Hace mucho tiempo, un día en casa de Mamen en que ella tenía un ataque de ansiedad muy raro, vi a Ral hacer algo que en su momento me pareció mágico:

Tumbó a Mamen en un sofá, con los ojos cerrados, y empezó a susurrarle cerca del oído una historia, un cuento, un viaje: un viaje en globo.

Él iba introduciéndola en el mundo del viaje, contándole que se subía a un globo, y que empezaba a llenarse de aire caliente para despegar. Mientras le contaba la historia, de tanto en tanto le preguntaba por detalles que ella tenía que ver e ir contándole, como de qué color era el globo, la ropa que vestía, si había alguien más a su lado...
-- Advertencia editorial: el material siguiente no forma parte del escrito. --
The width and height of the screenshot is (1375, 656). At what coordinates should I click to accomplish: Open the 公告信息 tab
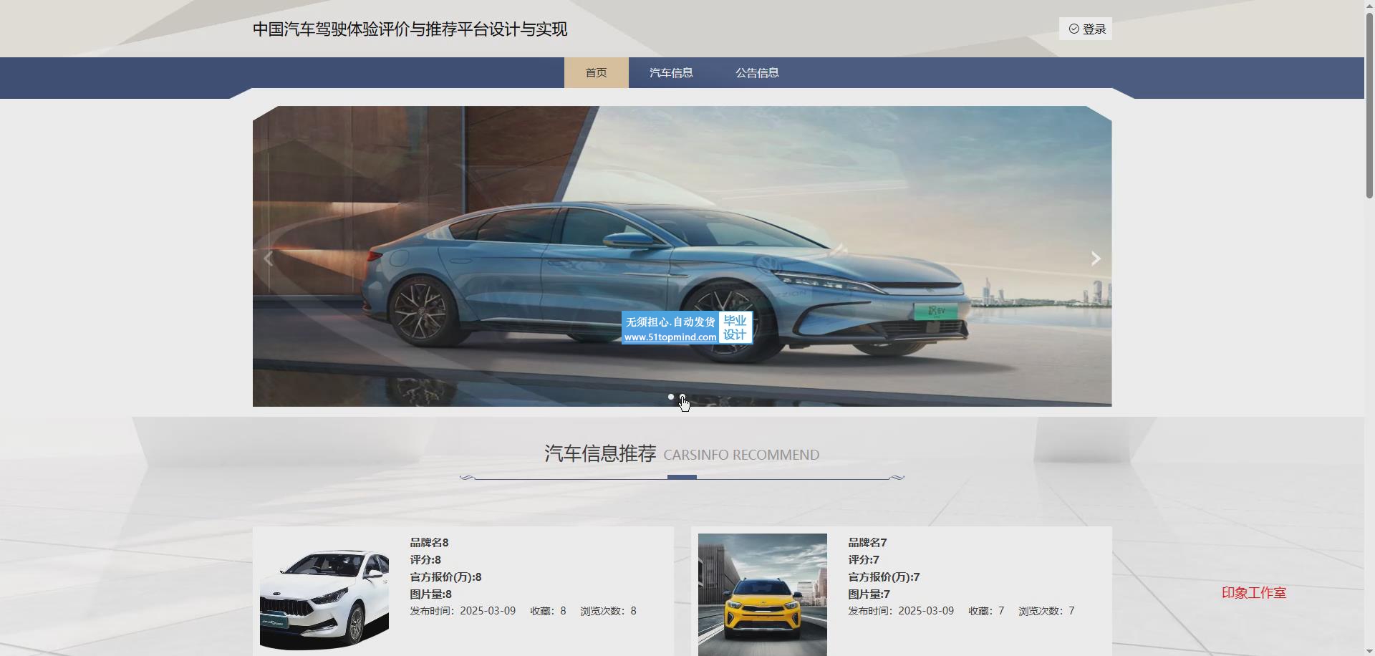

Luego despegaba y soltaba los amarres, y el viento empezaba a llevarles, a ella y su globo, por donde le parecía bien. Sobrevolaban una pradera, mientras Mamen contaba cómo era la hierba, qué animales o personas veía, si había ríos, si había carreteras... Después volaba hasta las montañas y Ral seguía preguntándole acerca de la nieve que había, y cientos de miles de detalles.

20 minutos después del despegue del globo, lo hacían aterrizar. Mamen abrió los ojos con una sonrisa enorme en la boca y una sensación de tranquilidad que no dejaba de sorprenderla, flipando por cómo la había llevado hasta hacerle olvidar lo que fuera que le había causado aquel ataque de ansiedad.

Auqella noche charlé durante horas con Ral, entre kalimotxos y birras, sobre la capacidad de mover el cerebro de la gente con la voz, sobre cómo hacerlos desviarse de sus preocupaciones, sobre lo que, de un modo u otro, podríamos llamar hacer magia. Discusiones de borrachos que se sienten capaces de cambiar el mundo, de hacerlo girar a su antojo, o de al menos ayudar a que la gente cambie sus mundos personales.

De aquello hace ya más de un año. Y si Ral leyera esto, me gustaría darle las gracias por enseñarme a hacerlo, por la cantidad de veces que he llevado a alguien de viaje, sólo con el poder de un hilo de voz. Por la cantidad de veces que he podido ver esa misma expresión de felicidad, sorpresa y agradecimiento juntas al regresar del viaje. Porque aprender de él me permitió ver esos ojos diciéndome "No sabía que me querías tanto".

Y en su honor inauguro una nueva sección donde ir colgando alguno de esos cuentos, de esos viajes que más me han gustado.